My RSS reader is broken down into various categories ("friends", "enemiescompetitors", "economics and politics", "IT industry", "London" and so on).

Here are some of my favourite "London" feeds....

Going Underground's Blog. This, and the somewhat more hyperactive Londonist blog are just full of interesting news articles, rumours and ideas for things to do about town. If you were wondering why all the chocolate machines on the tube were out of order or why there's an erratic red line of paint running from the river to near Euston, these are the places to find out.
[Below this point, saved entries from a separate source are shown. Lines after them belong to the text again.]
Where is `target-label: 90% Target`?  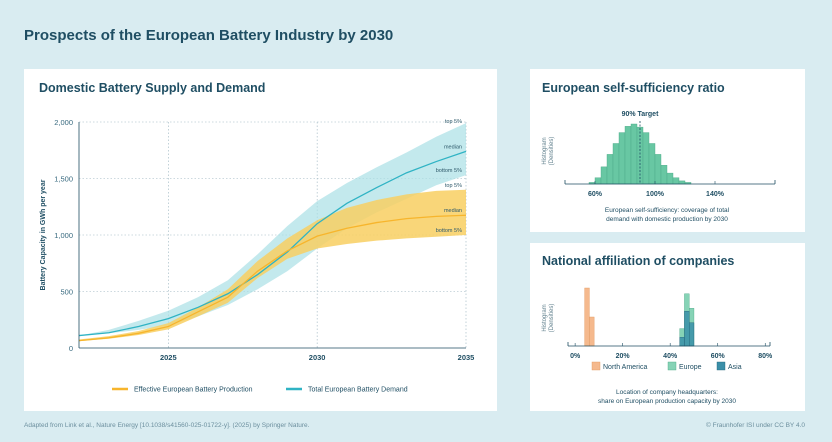
target-label: 90% Target is located at coordinates (640, 114).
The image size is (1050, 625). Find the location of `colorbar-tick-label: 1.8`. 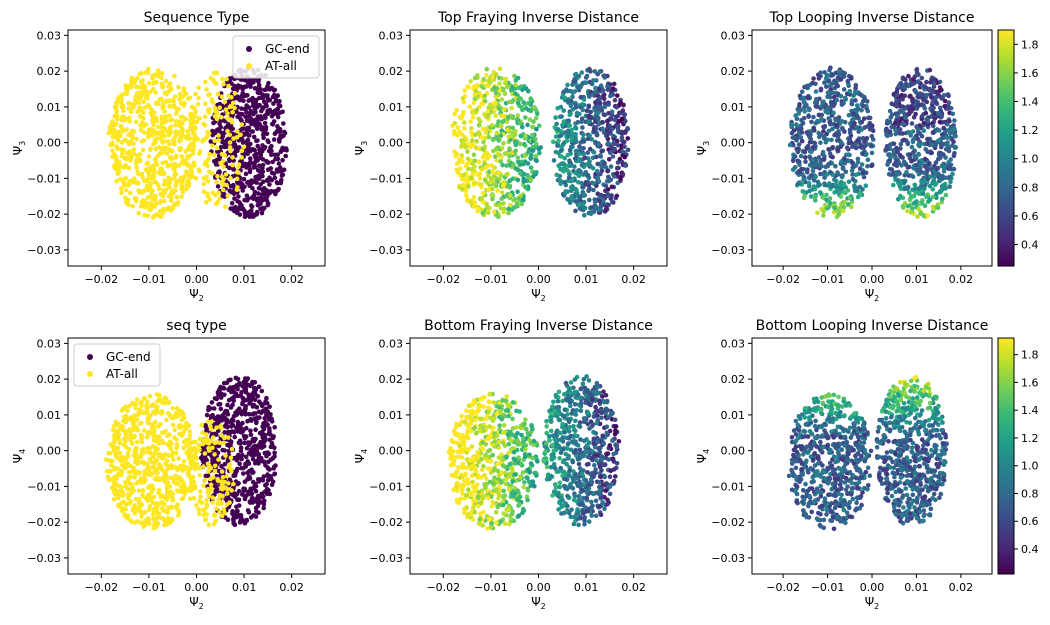

colorbar-tick-label: 1.8 is located at coordinates (1030, 44).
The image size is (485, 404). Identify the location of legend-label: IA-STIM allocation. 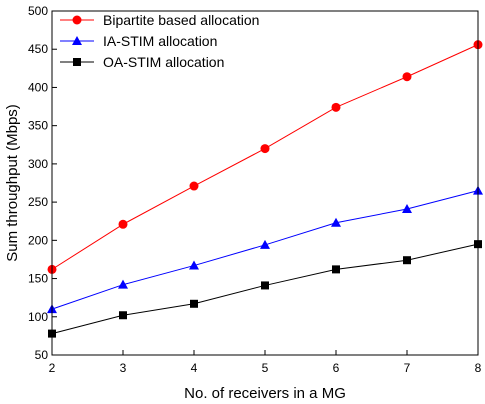
(160, 41).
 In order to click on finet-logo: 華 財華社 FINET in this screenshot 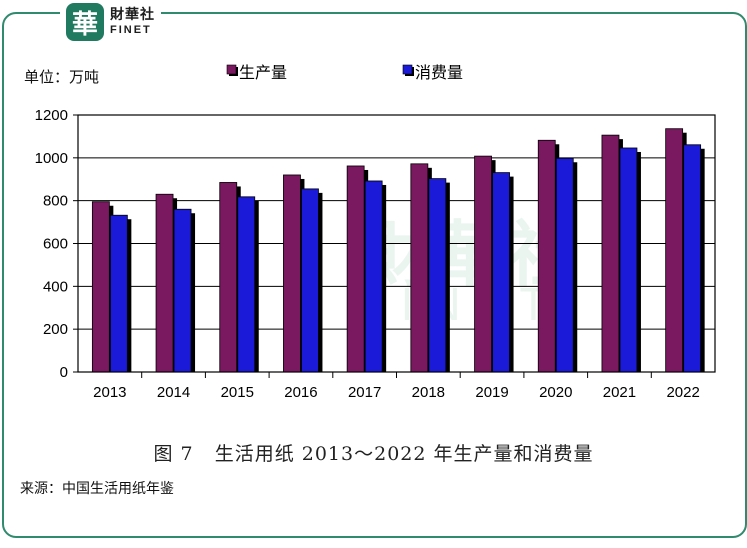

The SE1 blog does what it says on the tin. My London office is in SE1 and it's an area I pass through regularly.

The Criminal Solicitor, Policeman, Magistrate, Tube station manager and Paramedic are well known but still worth reading.... it's great to get an insight into other people's lives.



However, I do have some sympathy with Stephen O'Grady's plea here. So, in the spirit of posting links to good content and not just entire blogs, I offer this solitary link. It answers the question of why the choccy machines are turned off. Who'd have thought it?


What other blogs do I read?

I received an email from Fabrice Yans earlier this week asking about an article I had written on IBM developerWorks. He has an interesting blog that covers SCA and WebSphere Process Server.

I don't maintain a table of links on my blog (I never look at anybody else's blogrolls so just assumed nobody would look at mine). However, as I spot interesting new blogs I guess I really should be letting all my other wonderful readers (all seven of them....) know about them. Watch this space.

Thursday, March 02, 2006

Welcome to 1999

I am taking a break from client engagements this week and investing in some education: I am learning about IBM's WebSphere Business Modeler (sic) product.

I must admit to having been somewhat cynical at the start of the week. I approached this class from the perspective of a middleware consultant rather than as a business analyst and that was my mistake. This was a course that showed how we could use the tool to help clients understand the problems in their business and understand how to solve them. The simulation and analytic capabilities in Modeler are astonishing.

However, that is not the purpose of this post. Rather, the purpose of this post was to point out that I have been staying in the "Holiday Inn Eastleigh" for a couple of days - since commuting to and from IBM Hursley from London every day for a week was too much. The hotel is nice - indeed, I've just had a most agreeable meal with two good friends - but... wait for it..... there is no wireless or broadband internet access anywhere in the hotel.

No. That was not a typing mistake; I'll repeat it in case you missed it. In 2006, the owners of Holiday Inn somehow believe it is acceptable to sell hotel rooms where the only access to the internet is via an analogue telephone (at 28 kbps!!!).

I will, of course, never stay here again until they get their act together but it did teach me a valuable lesson: one should not assume that such facilities will be available when booking a hotel.

Investment Update

I've been somewhat erratic in my investment updates of late.

In brief, Premium Bonds have been disappointing: my return after six months is 1%.

However, my investments in equities have been somewhat more successful: I am about 18% up on August 2005. Hurrah!